1.) Do your research. If you're buying a car or a house, price comparing will get you ahead before you start negotiating.
"There really is no excuse for spending a couple of minutes even, because again, it's the two parts -- you actually do learn more, and it helps you really understand what is the market. But the second piece is, it makes you more confident, and really not enough can be said about the latter," said Lares.
2.) If a price drop isn't possible, add value to your purchase. For instance, here's what you can do for a hotel stay:
"The rate is $150 a night. It's unlikely they're just going to drop the rate down to $100. That's because corporate policy doesn't allow them to do that. But it's much more likely, for example, there you can ask for a free upgrade to a better room. So rather than looking at the street, you can look at the lake or the ocean. Or you can ask for free breakfast, or better internet," Lares said.
3.) If you're negotiating your work salary, aim high!
"All too often we negotiate with ourselves before we get there.

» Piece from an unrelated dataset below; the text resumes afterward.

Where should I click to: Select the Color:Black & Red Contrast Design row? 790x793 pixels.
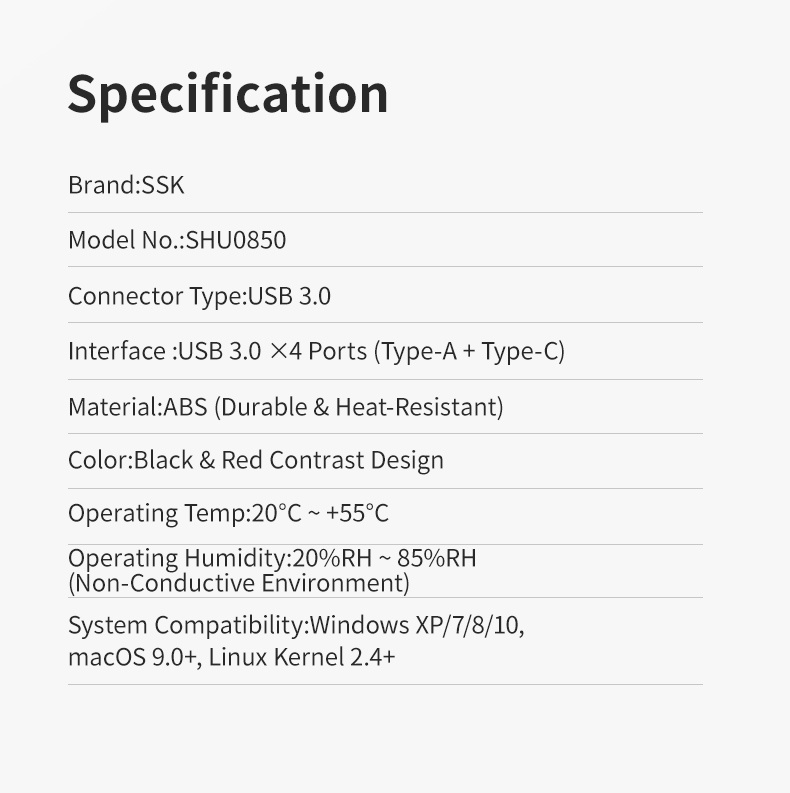click(256, 461)
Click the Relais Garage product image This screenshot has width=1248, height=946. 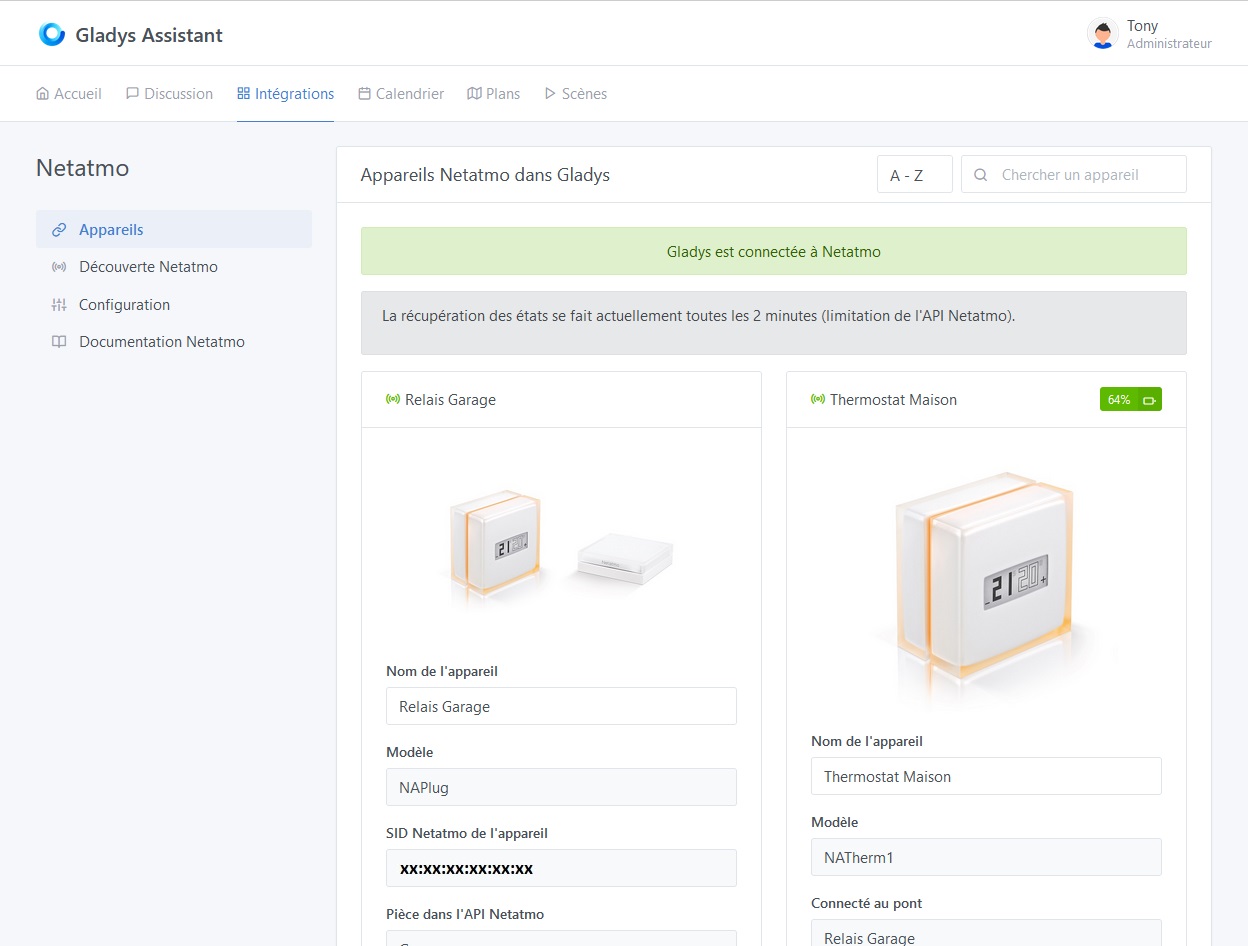point(560,545)
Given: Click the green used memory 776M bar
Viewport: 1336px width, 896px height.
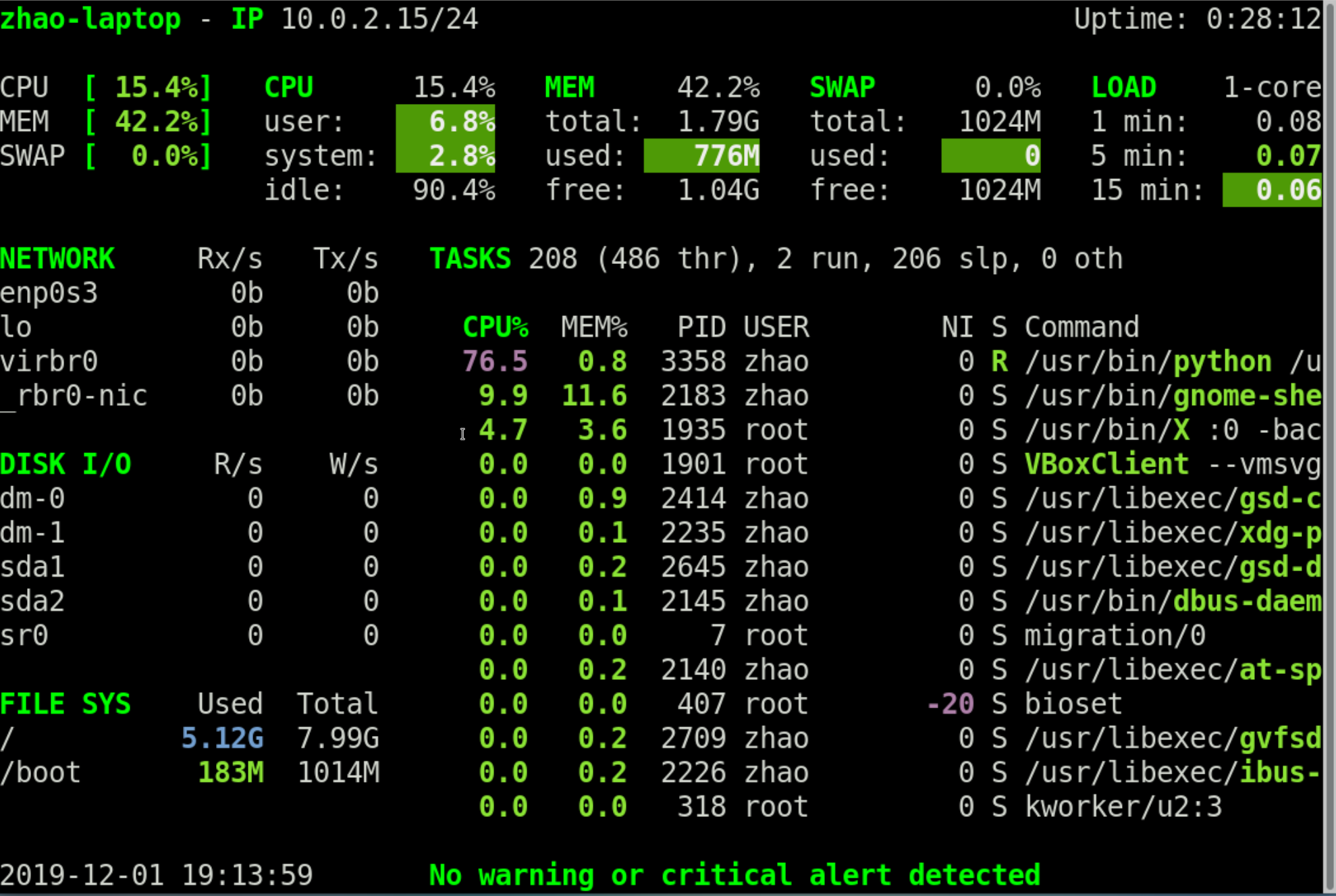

Aiming as high as you can reasonably with precedent. Because if you don't have precedence, if you don't have something to defend it, you certainly are not going to be confident, which would then erode the probability of that happening," he explained.
4.) Script out what you want to say before you get to the bargaining table.
"That gets you to go through the negotiations once sort of in your head. So by the time you get to the actual negotiation, you feel like you've done it already," Lares said.
"If you're being too aggressive, [that] can damage relationships, but if you script it out, there's no reason it should get there," he added.